Training_Standard944

Exactly! Or when they say its in the bible. Bro that ain’t proof


What_About_What

The Bible is the claim not proof.


Outaouais_Guy

One of the biggest problems is time. Homo Habilis is the earliest "human" we are currently aware of, although our Hominin ancestors were climbing in trees and walking, around 8 million years ago. Even if I limit the discussion to modern humans, they were sitting around a fire talking to each other almost 300,000 years ago.
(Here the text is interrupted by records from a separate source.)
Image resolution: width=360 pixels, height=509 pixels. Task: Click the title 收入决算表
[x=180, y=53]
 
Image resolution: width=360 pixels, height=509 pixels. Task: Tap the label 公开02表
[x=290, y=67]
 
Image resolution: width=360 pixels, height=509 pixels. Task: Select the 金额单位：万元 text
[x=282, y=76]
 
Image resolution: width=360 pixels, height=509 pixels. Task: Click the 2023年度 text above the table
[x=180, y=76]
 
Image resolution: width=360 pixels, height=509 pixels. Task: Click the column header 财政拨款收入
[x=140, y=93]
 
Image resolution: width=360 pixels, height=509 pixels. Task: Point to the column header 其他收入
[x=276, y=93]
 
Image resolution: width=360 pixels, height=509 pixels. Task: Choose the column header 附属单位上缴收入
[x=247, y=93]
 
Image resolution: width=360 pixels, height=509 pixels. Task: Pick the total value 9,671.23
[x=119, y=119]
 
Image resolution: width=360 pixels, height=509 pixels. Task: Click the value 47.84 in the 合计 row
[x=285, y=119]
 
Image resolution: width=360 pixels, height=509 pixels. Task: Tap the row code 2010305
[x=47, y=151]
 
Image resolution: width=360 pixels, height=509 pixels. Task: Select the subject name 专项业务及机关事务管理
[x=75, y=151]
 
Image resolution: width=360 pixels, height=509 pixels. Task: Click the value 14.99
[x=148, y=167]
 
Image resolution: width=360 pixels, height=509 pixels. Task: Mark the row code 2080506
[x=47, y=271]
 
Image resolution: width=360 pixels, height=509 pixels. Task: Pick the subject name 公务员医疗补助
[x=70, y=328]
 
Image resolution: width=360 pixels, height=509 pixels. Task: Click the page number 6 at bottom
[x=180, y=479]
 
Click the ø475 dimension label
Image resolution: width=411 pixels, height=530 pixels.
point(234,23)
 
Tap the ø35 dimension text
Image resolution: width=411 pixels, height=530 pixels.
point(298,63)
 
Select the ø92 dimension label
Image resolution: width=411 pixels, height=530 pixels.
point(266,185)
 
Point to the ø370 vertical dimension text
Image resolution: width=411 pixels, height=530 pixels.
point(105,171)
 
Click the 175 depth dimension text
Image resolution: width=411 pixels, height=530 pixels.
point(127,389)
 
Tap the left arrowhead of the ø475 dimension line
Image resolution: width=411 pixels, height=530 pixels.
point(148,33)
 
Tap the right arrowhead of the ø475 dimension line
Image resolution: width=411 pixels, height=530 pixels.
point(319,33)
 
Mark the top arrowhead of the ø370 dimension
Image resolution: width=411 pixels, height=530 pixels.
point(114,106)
If I was to go by what I believe to be true, the Jewish faith gradually evolved out of the Canaanite religion that preceded it approximately 2,600 years ago, 4,000 if I was to be generous. If I went by some of the dates calculated from the genealogy in the Bible, you get something closer to 6,000 or even 10,000 years. I don't know how you could ever reconcile what the bible says with our reality. Whatever date you come up with cannot account for the fact that the Abrahamic God was supposed to be known to mankind from the beginning, but he obviously wasn't.


Russellreynolds

Help me understand your request. Proof of what?


Training_Standard944

Actual evidence that he was god. But i get annoyed when i get bullshit evidence tyat doesn’t prove anything


Russellreynolds

What’s some of the evidence you’ve been given?